* [TO DO] Starting at the top of the listing below, copy each line exactly, stopping after the line that contains "Click the 2.4KHz".

* [DATA FOR REVIEW]
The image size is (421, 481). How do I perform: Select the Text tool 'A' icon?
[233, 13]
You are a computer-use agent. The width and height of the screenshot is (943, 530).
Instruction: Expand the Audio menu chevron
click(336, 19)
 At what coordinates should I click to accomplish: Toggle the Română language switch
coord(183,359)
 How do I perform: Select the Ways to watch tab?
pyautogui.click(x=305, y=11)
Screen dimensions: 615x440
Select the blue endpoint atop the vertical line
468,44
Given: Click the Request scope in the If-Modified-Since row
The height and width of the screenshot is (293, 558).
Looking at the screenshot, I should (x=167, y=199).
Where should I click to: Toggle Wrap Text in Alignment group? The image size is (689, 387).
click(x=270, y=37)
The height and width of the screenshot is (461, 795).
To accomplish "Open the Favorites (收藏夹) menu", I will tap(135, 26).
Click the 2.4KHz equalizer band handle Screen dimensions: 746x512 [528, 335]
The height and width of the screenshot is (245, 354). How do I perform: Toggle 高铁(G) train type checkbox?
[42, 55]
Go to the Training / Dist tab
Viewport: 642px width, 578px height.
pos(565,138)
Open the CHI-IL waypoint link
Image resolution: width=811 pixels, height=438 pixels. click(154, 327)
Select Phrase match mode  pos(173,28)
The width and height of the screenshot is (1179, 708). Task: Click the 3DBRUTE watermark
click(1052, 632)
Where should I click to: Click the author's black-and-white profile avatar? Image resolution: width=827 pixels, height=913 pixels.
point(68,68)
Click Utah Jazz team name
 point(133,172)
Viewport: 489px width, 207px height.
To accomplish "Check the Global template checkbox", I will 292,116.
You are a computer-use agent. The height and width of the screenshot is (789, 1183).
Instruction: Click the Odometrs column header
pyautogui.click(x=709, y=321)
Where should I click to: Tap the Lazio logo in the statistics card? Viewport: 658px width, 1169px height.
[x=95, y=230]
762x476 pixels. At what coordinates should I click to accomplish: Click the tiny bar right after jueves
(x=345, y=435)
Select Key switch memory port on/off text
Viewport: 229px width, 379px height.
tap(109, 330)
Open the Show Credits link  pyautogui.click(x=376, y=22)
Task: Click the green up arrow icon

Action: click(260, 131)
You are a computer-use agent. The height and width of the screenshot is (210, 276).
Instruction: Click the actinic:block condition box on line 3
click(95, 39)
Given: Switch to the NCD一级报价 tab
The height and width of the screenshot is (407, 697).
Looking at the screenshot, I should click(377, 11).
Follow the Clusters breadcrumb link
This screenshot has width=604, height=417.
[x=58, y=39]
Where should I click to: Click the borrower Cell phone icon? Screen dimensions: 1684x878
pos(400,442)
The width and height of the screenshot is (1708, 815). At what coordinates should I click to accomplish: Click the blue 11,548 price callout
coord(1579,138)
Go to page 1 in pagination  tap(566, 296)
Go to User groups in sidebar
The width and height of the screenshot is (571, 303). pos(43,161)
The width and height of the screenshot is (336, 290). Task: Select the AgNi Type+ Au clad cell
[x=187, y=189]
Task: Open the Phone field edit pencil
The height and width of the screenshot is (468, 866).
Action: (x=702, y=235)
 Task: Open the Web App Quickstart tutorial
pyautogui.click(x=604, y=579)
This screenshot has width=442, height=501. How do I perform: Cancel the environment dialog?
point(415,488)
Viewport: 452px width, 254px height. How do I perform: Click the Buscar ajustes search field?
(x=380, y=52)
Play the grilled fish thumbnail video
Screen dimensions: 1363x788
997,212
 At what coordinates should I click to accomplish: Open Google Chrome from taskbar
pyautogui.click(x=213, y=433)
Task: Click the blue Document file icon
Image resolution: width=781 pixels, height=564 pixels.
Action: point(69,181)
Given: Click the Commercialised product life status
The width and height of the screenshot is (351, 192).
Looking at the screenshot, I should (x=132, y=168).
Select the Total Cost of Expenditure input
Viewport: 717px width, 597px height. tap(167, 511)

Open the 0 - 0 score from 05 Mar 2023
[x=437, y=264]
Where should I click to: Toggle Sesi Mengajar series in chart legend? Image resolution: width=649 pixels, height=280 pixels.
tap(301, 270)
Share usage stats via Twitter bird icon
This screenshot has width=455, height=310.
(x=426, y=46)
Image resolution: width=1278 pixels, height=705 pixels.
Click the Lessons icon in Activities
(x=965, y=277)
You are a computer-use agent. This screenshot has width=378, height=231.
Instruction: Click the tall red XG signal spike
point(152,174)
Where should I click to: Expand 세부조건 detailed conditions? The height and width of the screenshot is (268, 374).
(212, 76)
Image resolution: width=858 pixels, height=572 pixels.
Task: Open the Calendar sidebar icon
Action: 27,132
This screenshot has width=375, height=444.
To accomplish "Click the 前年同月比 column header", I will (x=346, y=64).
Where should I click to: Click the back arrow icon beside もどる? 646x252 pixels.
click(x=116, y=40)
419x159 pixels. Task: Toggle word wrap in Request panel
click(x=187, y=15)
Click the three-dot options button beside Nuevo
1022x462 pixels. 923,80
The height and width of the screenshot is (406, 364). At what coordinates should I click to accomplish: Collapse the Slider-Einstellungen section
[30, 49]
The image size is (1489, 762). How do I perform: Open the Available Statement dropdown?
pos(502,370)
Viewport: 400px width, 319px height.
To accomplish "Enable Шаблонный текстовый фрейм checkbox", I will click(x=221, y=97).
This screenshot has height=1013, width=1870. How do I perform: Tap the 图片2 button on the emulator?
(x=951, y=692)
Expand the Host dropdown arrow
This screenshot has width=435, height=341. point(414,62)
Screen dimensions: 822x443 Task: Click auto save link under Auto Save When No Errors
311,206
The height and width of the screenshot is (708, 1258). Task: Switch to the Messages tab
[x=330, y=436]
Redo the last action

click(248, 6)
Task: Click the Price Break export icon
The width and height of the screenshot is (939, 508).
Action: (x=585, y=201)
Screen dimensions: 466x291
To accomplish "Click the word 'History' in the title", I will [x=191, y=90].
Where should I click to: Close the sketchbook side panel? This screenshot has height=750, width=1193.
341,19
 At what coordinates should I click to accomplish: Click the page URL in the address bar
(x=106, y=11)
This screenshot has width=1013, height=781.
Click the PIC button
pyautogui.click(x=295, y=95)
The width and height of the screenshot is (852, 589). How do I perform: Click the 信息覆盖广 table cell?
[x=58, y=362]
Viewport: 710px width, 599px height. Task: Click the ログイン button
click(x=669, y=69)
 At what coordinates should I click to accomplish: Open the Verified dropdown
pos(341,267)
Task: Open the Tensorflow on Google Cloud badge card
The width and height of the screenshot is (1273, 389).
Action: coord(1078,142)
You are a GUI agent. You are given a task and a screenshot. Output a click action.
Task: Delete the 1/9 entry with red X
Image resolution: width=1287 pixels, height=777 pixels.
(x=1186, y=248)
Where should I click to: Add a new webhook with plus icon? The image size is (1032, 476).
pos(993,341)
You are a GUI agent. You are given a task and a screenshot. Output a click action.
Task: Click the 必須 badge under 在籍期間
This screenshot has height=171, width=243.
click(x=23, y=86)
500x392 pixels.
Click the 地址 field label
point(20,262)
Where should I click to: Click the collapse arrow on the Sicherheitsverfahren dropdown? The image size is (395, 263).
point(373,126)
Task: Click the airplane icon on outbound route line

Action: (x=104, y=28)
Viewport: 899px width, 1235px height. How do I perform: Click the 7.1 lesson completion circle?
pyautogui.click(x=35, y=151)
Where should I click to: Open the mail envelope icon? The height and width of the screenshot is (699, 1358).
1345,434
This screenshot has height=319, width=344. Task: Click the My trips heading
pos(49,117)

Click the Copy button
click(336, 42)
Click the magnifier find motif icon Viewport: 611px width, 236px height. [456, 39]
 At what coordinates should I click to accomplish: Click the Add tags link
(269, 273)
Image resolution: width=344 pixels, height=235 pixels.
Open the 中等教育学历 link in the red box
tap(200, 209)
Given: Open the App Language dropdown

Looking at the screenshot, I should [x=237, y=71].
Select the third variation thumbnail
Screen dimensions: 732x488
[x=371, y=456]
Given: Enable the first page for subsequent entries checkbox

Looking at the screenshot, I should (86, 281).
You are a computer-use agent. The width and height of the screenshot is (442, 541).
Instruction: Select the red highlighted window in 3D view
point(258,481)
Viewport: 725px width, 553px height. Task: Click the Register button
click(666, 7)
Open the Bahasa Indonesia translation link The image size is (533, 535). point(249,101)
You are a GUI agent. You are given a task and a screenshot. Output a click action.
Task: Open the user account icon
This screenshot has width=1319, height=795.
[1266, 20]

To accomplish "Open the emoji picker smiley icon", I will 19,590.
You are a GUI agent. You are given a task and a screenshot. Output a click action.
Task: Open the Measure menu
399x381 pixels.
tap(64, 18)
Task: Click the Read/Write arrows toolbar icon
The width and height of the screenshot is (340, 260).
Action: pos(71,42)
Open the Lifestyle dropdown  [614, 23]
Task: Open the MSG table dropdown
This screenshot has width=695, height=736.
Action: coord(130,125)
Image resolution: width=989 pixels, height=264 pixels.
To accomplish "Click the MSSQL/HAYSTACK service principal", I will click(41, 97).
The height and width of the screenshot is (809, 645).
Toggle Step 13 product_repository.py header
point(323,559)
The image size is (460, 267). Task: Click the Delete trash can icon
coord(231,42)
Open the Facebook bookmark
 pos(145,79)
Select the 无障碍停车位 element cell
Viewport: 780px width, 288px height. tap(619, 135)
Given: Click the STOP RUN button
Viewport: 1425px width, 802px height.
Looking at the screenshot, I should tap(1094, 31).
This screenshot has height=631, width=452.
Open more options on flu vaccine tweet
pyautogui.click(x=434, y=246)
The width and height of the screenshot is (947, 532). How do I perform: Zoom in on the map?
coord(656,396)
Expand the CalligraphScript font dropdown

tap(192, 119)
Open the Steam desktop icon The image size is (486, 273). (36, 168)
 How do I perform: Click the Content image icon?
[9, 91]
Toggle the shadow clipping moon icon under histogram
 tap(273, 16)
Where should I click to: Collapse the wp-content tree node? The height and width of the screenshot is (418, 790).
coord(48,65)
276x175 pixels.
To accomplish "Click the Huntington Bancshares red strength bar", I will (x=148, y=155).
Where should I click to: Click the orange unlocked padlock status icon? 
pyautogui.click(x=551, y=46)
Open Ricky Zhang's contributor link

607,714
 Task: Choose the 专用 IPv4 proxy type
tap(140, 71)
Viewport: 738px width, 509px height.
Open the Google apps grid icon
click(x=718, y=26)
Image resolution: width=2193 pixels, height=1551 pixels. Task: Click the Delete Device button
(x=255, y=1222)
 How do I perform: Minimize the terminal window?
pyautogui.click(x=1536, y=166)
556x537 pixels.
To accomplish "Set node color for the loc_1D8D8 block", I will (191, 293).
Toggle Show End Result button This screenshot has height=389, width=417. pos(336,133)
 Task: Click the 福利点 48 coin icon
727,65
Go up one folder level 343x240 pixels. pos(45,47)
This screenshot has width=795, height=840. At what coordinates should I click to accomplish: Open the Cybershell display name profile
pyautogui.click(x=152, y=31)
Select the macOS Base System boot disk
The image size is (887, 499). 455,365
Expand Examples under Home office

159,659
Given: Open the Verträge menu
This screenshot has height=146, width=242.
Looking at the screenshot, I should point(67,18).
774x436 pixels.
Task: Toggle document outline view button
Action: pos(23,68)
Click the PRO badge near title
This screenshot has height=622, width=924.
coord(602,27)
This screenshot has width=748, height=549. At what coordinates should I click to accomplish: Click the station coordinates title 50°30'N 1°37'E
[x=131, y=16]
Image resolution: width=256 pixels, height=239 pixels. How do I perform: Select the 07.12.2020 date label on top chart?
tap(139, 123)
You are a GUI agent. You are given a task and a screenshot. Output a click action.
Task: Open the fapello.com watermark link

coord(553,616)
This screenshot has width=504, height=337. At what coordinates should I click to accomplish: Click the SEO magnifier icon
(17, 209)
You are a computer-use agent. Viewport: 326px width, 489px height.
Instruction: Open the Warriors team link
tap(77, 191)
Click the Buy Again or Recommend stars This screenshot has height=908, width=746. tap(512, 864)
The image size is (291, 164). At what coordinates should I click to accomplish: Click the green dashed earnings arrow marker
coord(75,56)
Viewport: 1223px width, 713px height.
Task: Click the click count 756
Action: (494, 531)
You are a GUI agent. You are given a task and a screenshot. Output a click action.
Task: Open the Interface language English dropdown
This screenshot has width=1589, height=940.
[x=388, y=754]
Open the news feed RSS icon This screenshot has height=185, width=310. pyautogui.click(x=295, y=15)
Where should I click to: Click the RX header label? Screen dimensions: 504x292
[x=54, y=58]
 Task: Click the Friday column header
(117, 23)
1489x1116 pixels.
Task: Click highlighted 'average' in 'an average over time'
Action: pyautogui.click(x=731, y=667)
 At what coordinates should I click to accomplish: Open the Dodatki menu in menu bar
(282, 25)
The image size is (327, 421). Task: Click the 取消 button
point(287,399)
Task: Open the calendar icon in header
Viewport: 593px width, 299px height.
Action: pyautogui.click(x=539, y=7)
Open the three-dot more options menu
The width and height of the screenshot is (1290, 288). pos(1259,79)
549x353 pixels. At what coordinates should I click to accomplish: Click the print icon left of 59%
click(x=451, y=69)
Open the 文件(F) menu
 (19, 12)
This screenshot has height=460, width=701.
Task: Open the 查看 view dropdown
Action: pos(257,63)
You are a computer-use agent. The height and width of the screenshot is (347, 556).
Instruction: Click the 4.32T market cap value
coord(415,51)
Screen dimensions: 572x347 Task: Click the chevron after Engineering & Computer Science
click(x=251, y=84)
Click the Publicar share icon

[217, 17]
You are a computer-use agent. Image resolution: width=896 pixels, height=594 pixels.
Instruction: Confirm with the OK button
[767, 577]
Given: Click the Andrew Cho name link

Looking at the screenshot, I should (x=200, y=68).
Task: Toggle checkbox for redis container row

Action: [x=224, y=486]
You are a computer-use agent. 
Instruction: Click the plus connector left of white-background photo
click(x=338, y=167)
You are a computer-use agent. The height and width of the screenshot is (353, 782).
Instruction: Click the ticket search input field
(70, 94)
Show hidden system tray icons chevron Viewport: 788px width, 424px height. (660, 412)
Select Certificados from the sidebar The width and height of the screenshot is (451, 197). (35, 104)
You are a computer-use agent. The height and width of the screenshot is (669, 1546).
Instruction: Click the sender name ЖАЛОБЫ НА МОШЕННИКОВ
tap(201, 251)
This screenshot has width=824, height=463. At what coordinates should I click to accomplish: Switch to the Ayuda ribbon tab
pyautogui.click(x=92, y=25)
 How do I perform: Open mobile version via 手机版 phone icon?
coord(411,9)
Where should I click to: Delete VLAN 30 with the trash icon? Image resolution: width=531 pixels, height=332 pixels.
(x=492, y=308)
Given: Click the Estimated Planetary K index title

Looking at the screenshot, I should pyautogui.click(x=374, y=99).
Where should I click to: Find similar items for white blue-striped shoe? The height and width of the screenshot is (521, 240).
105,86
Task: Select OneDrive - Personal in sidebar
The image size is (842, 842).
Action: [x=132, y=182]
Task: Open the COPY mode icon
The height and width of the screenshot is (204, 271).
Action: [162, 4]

* [REPLY]
The image size is (421, 481). How do I perform: Select the Text tool 'A' icon?
[233, 13]
You are a computer-use agent. The width and height of the screenshot is (943, 530).
Instruction: Expand the Audio menu chevron
click(336, 19)
 At what coordinates should I click to accomplish: Toggle the Română language switch
coord(183,359)
 How do I perform: Select the Ways to watch tab?
pyautogui.click(x=305, y=11)
Screen dimensions: 615x440
Select the blue endpoint atop the vertical line
468,44
Given: Click the Request scope in the If-Modified-Since row
The height and width of the screenshot is (293, 558).
Looking at the screenshot, I should (x=167, y=199).
Where should I click to: Toggle Wrap Text in Alignment group? The image size is (689, 387).
click(x=270, y=37)
The height and width of the screenshot is (461, 795).
To accomplish "Open the Favorites (收藏夹) menu", I will tap(135, 26).
Click the 2.4KHz equalizer band handle Screen dimensions: 746x512 [528, 335]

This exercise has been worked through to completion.